THE TASK >> Starting at the line containing "You are a GUI" and ending at the line containing "point(1187,225)", rewrite only those lines with "screenshot" swapped for "screen capture" and nothing else changed. Omit the pictures from your answer.

SUPPLIED MATERIAL >>
__________
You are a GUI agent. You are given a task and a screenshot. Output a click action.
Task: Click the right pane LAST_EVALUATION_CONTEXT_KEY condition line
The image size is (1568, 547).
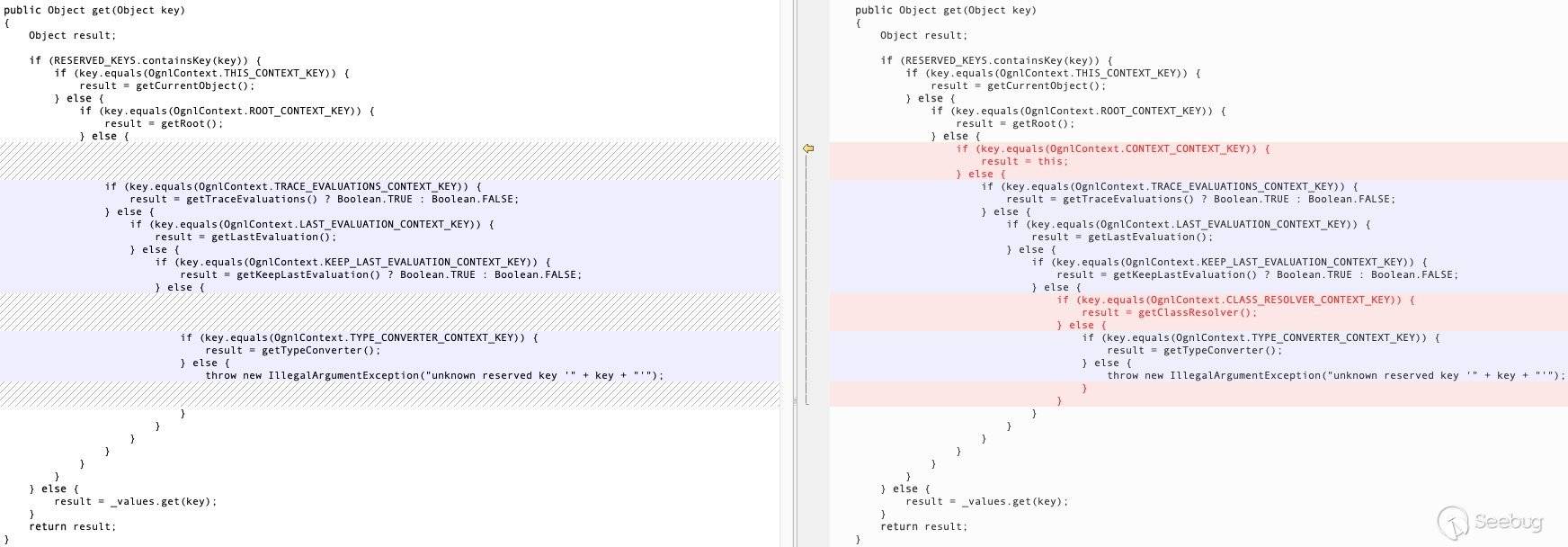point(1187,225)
__________
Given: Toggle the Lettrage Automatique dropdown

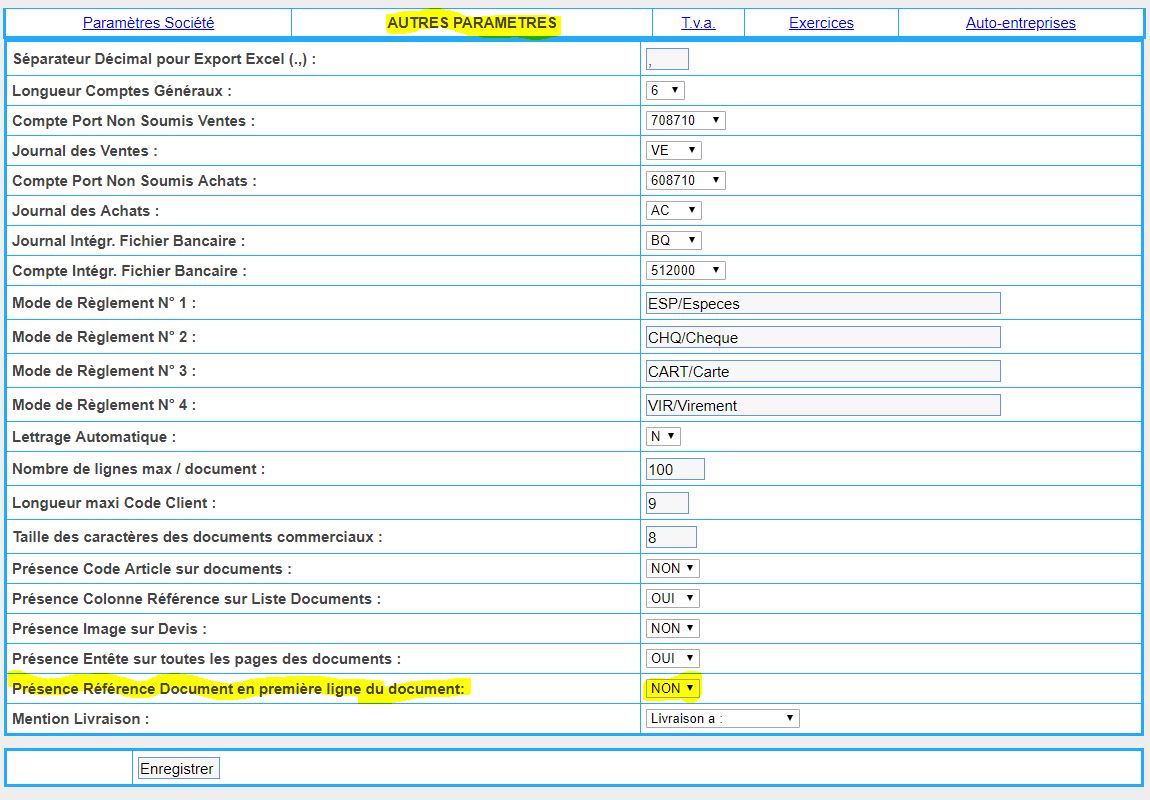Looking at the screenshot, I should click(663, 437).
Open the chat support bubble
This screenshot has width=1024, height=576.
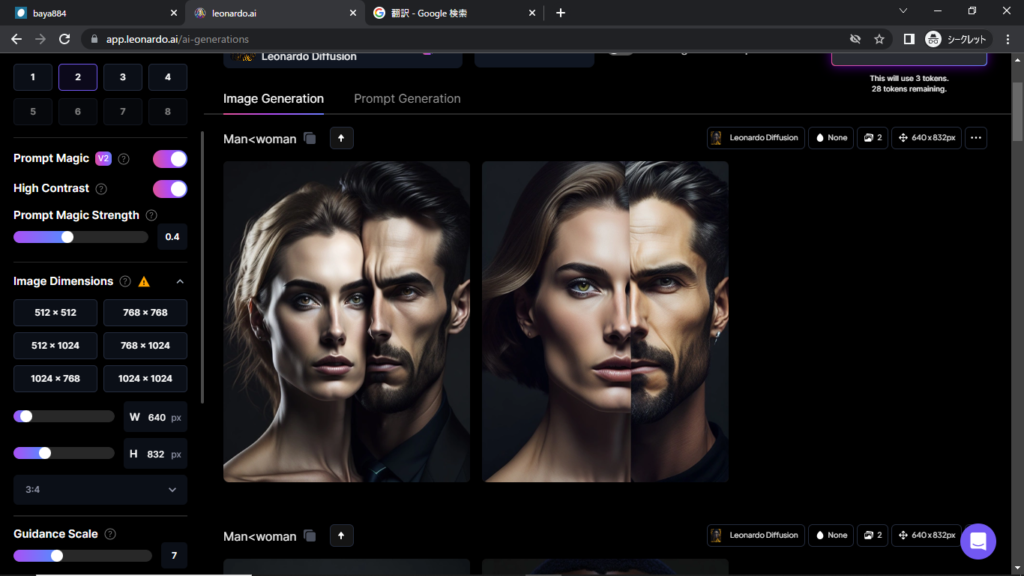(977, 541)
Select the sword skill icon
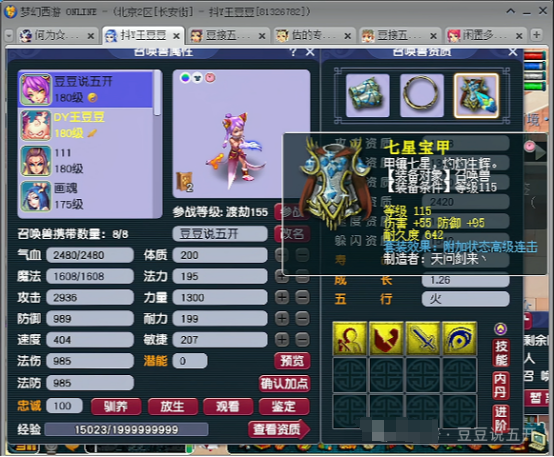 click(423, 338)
__________
EXERCISE RESULT >>
You are a GUI agent. You are given a task and a screen capture. Output a click action.
Task: Click the right pane LAST_EVALUATION_CONTEXT_KEY condition line
The image size is (1568, 547).
point(1187,225)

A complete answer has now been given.